What the task asks:
What are the lines, word for word, from the line with "Given: Select the GOR bar" up to and including the line with "the 报送 sidebar" in the records below? Omit the pictures.

***

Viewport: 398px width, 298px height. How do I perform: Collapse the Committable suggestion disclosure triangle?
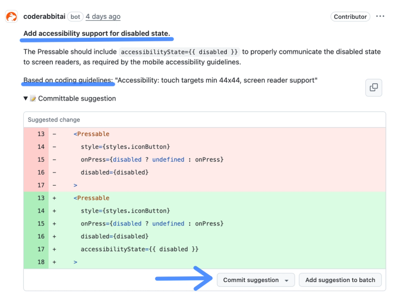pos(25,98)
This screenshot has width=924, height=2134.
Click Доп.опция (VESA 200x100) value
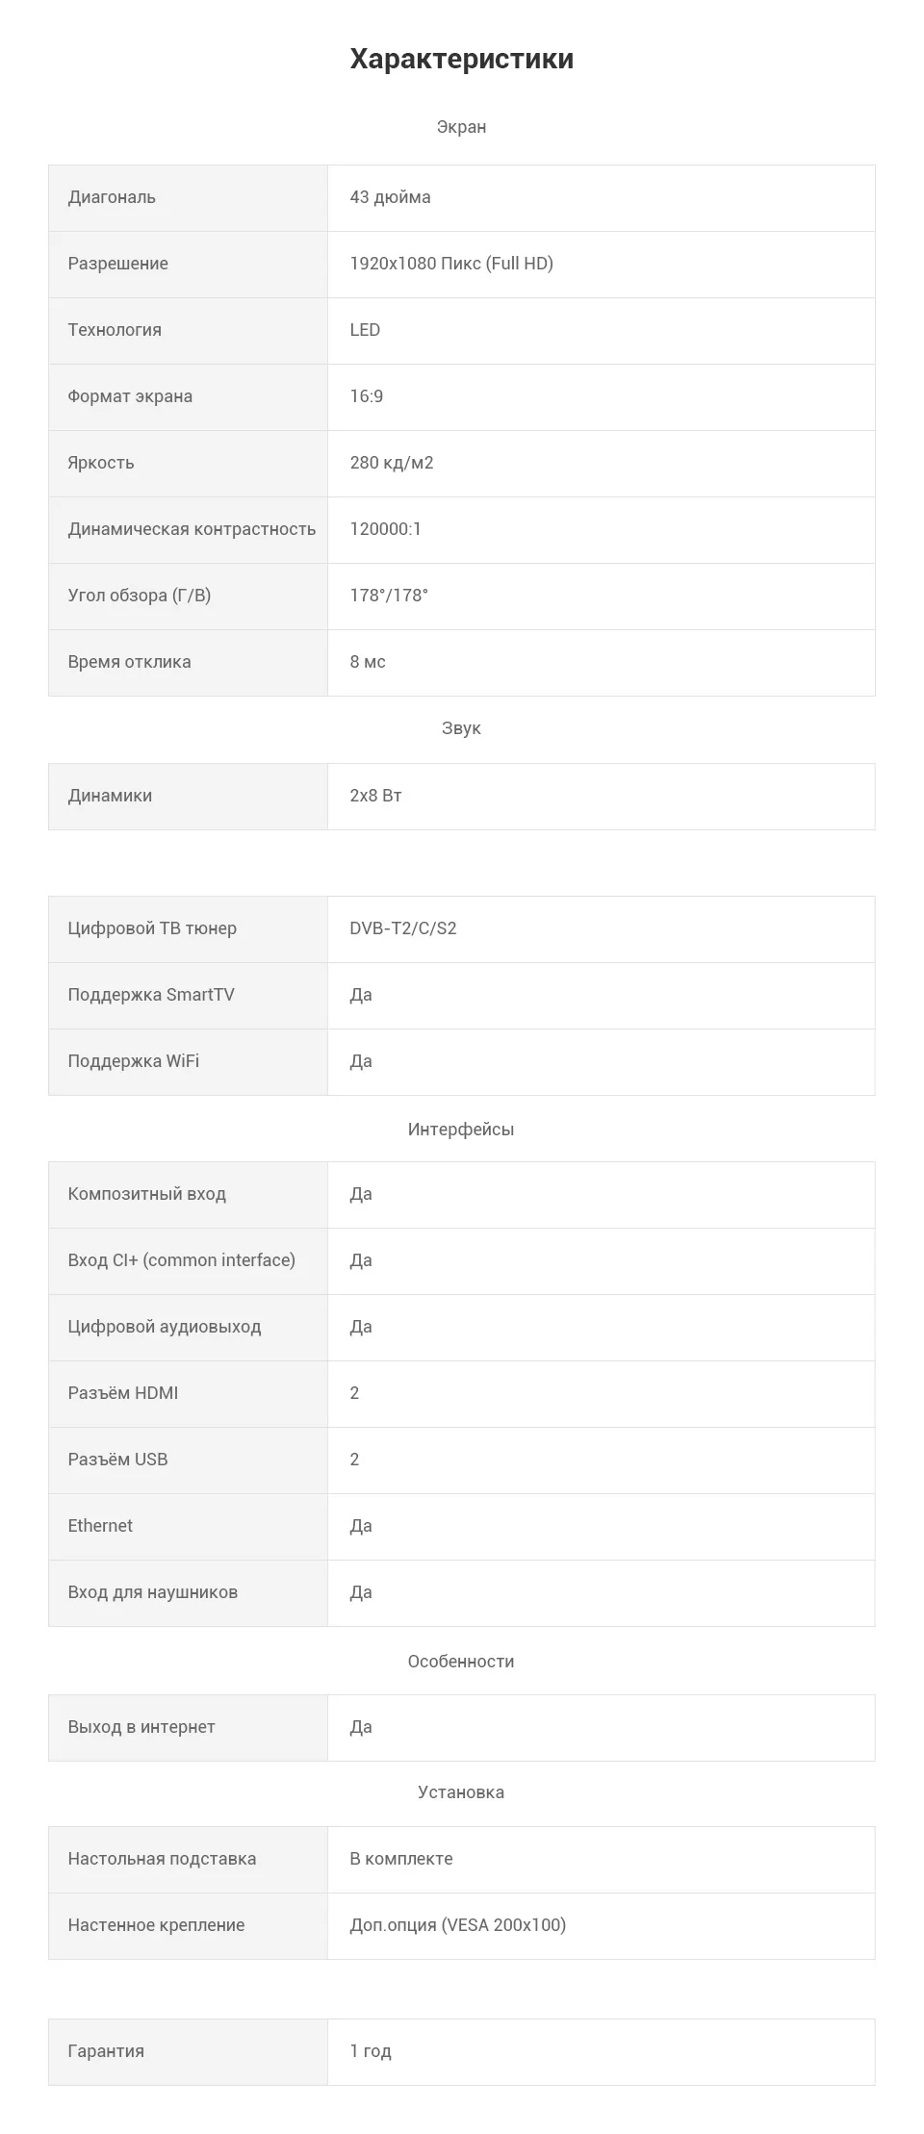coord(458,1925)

***

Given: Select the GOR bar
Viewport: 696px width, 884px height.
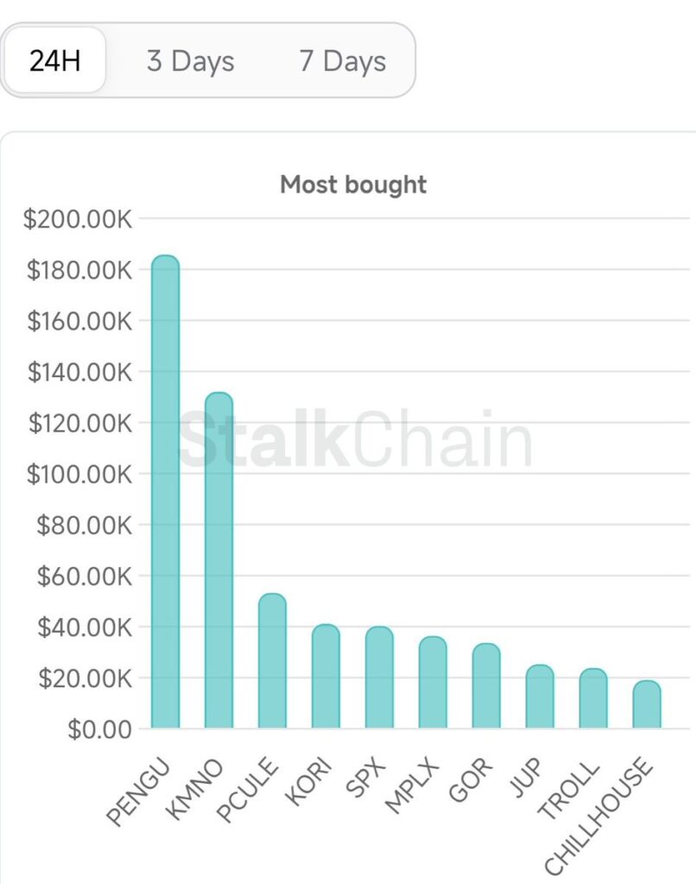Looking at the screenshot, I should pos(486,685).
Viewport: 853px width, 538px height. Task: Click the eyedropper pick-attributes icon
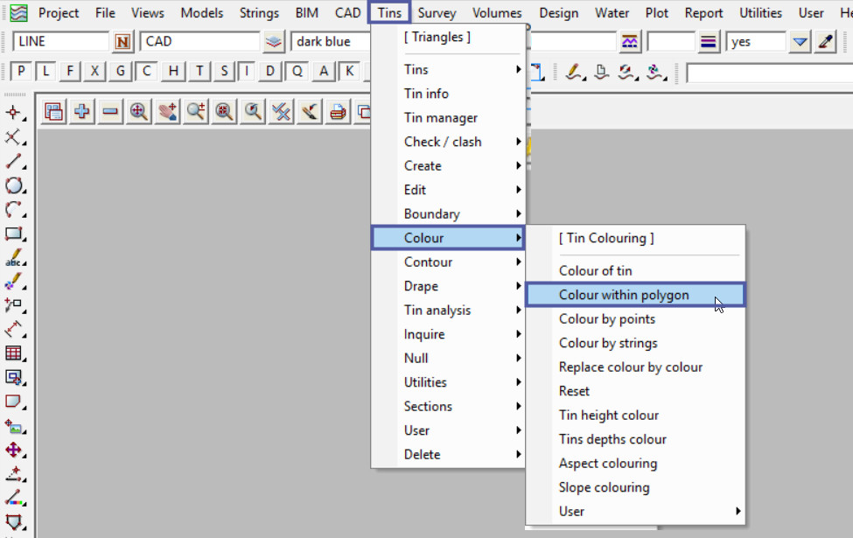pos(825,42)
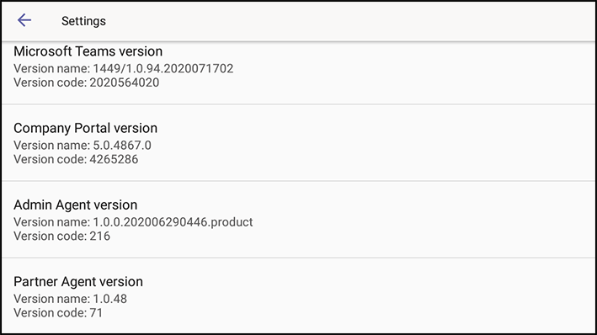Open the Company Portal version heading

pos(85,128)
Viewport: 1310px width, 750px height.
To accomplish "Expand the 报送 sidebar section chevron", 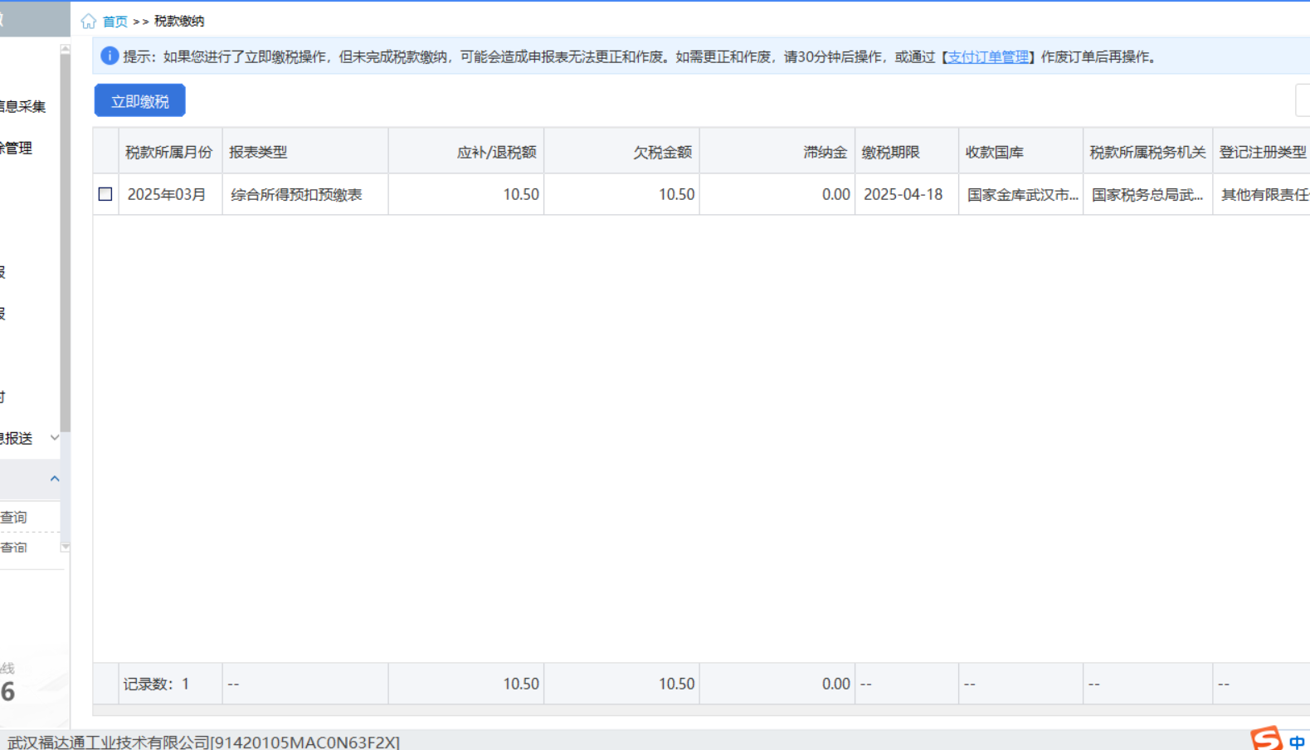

***

Task answer:
Given: Select the GOR bar
Viewport: 696px width, 884px height.
Looking at the screenshot, I should pos(486,685).
Viewport: 853px width, 538px height. Task: Click the eyedropper pick-attributes icon
pos(825,42)
Open the Company Portal version heading

pos(85,128)
Viewport: 1310px width, 750px height.
To accomplish "Expand the 报送 sidebar section chevron", 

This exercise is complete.